#### [APPLY WHAT YOU READ]
1. In the article on the VA destroyed-records claim, how many exam requests could the Los Angeles facility handle in a 30-day period?
2. List every figure written in digits in the part of the VA records article headed "The Truth:".
3. Please carry on the article about the VA destroyed-records claim from its last sentence.

#### [READING PASSAGE]
__________________________________________________
VA Destroyed Records to Reduce Backlog- Disputed!

VA Destroyed Records to Reduce Backlog- Disputed!

Summary of eRumor:

This is a forwarded email that alleged that the Veterans Administration  (VA) destroyed old records of pending tests and procedures to reduce their backlog.
 

The Truth:

A former VA employee said that in an operation called “System Redesign” that “employees of the Department of Veterans Affairs (VA) destroyed veterans’ medical files in a systematic attempt to eliminate backlogged veteran medical exam requests.”  This according to a February 24, 2014 article by the Daily Caller who obtained recorded audio of an internal meeting of VA officials in Los Angeles, California.

According to the audio, this facility was getting more than 3000 requests a month for exams but only had the resources to accommodate 800 requests in a 30 day period.   The unfulfilled requests would roll over to the following month, which resulted in a gigantic backlog.

Former Marine veteran, Oliver Mitchell, used to be employed as a patient services assistant at the Veterans Administration in Los Angeles.  He told The Daily Caller that some patients had been waiting for exams for periods ranging from six to nine months and by the year 2008 the VA “didn’t know how to address the issue.”   Mitchell added, “The waiting list counts against the hospitals efficiency. The longer the veteran waits for an exam that counts against the hospital as far as productivity is concerned.”

Mitchell told the Daily Caller that “VA Greater Los Angeles Radiology department chief Dr. Suzie El-Saden initiated an ‘ongoing discussion in the department’ to cancel exam requests and destroy veterans’ medical files so that no record of the exam requests would exist, thus reducing the backlog.”
__________________________________________________
#### [Stored records]
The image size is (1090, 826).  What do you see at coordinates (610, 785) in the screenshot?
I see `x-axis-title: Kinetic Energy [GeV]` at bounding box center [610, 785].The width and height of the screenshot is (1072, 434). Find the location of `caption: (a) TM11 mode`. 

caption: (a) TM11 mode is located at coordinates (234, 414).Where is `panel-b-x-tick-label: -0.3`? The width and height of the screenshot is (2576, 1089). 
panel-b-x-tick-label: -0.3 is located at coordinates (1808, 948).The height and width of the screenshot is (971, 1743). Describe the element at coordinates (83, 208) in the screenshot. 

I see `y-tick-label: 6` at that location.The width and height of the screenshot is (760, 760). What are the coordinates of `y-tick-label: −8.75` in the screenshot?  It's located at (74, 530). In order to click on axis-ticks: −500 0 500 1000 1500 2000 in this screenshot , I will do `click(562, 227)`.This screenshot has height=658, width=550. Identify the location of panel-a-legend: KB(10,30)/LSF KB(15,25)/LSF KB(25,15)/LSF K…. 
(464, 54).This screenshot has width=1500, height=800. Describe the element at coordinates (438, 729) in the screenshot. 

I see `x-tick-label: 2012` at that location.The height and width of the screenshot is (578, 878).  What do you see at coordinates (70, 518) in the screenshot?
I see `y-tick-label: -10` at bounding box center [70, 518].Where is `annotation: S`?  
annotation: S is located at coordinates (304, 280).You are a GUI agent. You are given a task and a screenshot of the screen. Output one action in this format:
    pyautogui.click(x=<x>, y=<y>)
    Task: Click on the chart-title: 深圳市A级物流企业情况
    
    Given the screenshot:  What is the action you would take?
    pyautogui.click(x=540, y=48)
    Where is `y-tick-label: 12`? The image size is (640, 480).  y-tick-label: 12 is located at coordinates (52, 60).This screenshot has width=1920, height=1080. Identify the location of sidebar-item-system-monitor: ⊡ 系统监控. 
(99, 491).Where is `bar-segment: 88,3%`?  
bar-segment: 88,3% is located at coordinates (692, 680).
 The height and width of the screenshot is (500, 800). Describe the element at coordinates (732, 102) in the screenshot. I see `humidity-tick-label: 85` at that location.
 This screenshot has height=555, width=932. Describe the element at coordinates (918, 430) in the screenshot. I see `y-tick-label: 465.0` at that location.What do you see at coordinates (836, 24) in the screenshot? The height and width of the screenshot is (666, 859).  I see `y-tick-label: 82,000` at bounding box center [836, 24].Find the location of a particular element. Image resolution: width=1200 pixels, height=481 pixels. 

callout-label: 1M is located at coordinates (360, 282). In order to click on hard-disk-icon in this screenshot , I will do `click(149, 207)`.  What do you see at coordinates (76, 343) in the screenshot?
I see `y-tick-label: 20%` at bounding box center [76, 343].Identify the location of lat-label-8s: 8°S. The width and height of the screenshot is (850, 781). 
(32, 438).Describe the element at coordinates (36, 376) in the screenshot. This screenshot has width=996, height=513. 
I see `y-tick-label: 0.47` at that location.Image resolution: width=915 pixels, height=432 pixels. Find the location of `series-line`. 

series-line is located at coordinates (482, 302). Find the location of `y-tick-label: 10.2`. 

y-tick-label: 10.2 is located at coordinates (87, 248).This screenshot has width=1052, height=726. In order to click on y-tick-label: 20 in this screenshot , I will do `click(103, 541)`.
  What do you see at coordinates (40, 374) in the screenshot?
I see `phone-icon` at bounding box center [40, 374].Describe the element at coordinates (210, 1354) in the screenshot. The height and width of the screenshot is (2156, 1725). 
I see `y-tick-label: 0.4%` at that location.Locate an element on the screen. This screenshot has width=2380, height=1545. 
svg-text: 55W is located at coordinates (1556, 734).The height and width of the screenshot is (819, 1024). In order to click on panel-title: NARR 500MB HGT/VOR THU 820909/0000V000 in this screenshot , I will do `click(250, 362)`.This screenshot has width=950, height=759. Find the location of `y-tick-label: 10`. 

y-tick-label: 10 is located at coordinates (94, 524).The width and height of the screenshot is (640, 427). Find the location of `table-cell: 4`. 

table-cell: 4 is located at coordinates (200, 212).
__________________________________________________
#### [PER-TASK OUTPUTS]
1. 800 requests.

2. 24, 2014, 3000, 800, 30, 2008

3.
The Daily Caller said that Mitchell was transferred to another department and eventually lost his job after he “tried to blow the whistle on the scheme.”

According to a February 26, 2014 article by Military Times, the VA denied the allegations and Robert Petzel, VA’s undersecretary for health, told the Military Times that the Daily Caller report was “’scurrilous’ and confused.”   In a House Veterans’ Affairs Committee hearing Petzel told lawmakers that “This was a carefully thought out review.”   Saying that nobody was denied any care, Petzel said, “There was no attempt to eliminate records.” 

The audio of the meeting was posted on YouTube and can be heard by clicking here>  Play the audio

The Los Angeles VA may have not been the only facility accused of destroying backlogged records.   According to an October 31, 2008 article by U.S. News, 41 regional VA offices had scheduled 500 documents for destruction.   The article said that investigators were unsure of how long the the VA had been doing this and “how many veterans may have been affected.”